For many years infertility specialists have attempted to find ways that best predict a women’s egg quality and number, and her chances of becoming pregnant with fertility treatments like in vitro fertilization (IVF). Commonly used tests include:
- Antral follicle count (AFC) as detected by ultrasound
- FSH and estradiol levels
- Anti‐ müllerian hormone
- Inhibin B
Sometimes, other tests such as the clomiphene citrate challenge test are used. Unfortunately, none of these tests by themselves are 100% reliable predictors of a women’s egg quality/number, response to fertility treatment, or ultimately, chances for conceiving a baby.
Antral follicles are 3 mm to 10 mm small ovarian follicles that are counted via ultrasound scan on cycle day 3 of a woman’s cycle. The antral follicle count (AFC) is easy to perform (it requires an ultrasound exam) and tends to be a reliable measurement over the short term. Initially, AFC has been thought to correlate well with a women’s egg quality and her chances of pregnancy. However, recently this has become more controversial with the publication of an article by Dr. Albert Hsu and colleagues from Tufts University School of Medicine.
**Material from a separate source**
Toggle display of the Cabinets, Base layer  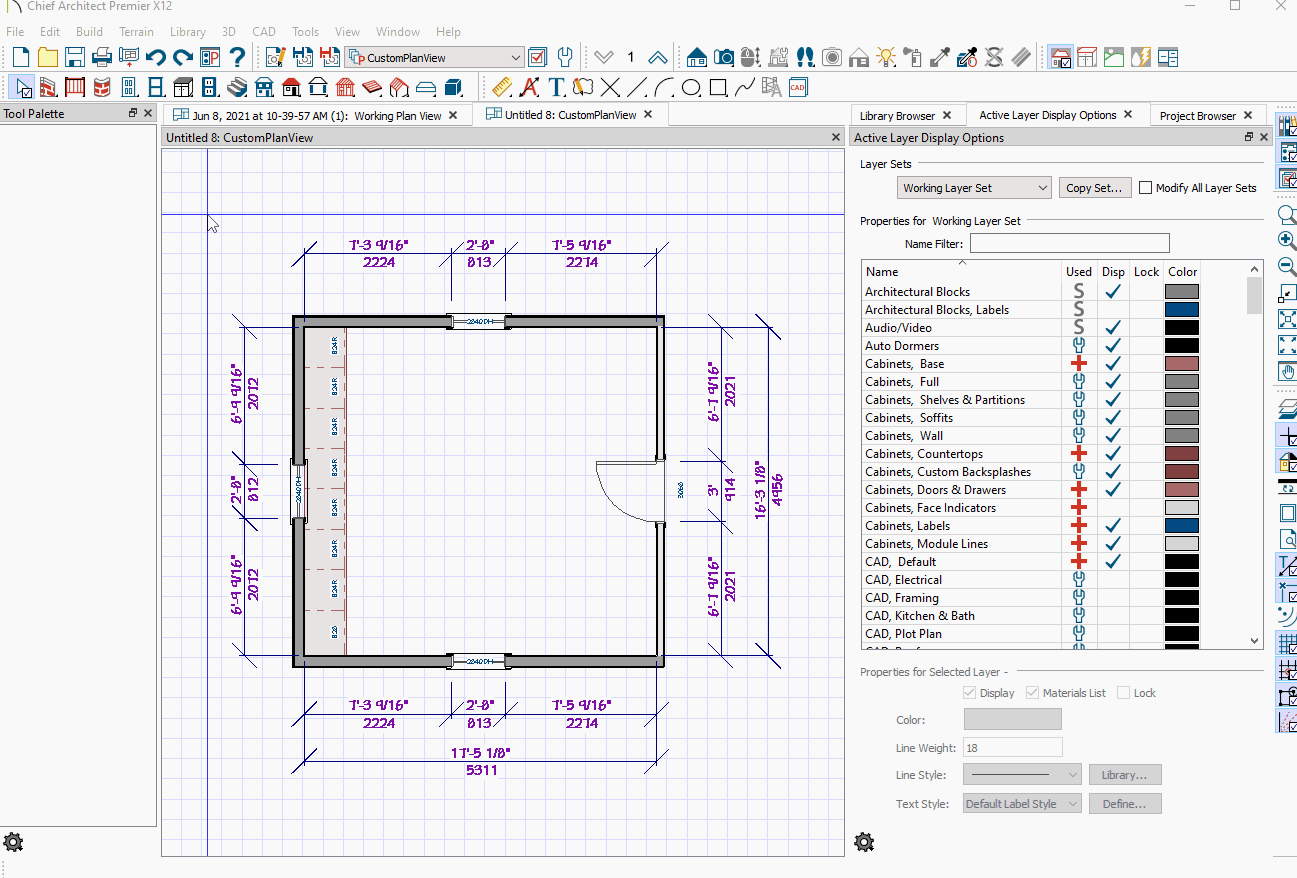1113,363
Their study adds to our understanding of the relevance of the AFC. These investigators studies 734 patients over 1,049 IVF cycles and attempted to correlate the AFC with response to treatment and pregnancy rates.
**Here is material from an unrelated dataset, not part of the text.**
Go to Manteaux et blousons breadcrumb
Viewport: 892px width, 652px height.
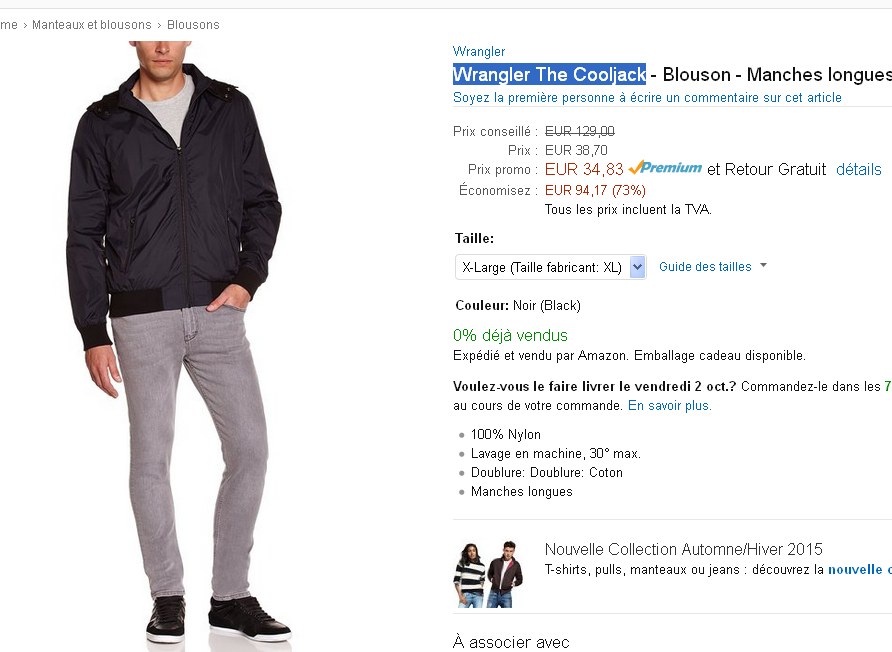pos(91,24)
The study showed that the AFC predicted a patient’s response to treatment quite well. Those with lower AFC tended to produce fewer eggs and had a higher chance of having their IVF cycle cancelled (because of too few eggs) compared to those with normal AFC. However, those women with low AFC that produced enough eggs to make it to an embryo transfer had pregnancy rates and live birth rates that were similar to those with normal AFC. Antral follicle count predicted ovarian response, not embryo quality or pregnancy.
It seems that the best utility of the AFC may be to counsel patients before starting their IVF cycle regarding their chances of having the IVF cycle cancelled. Also, it may assist the doctor in selecting a more aggressive treatment protocol to reduce the likelihood of cycle cancellation.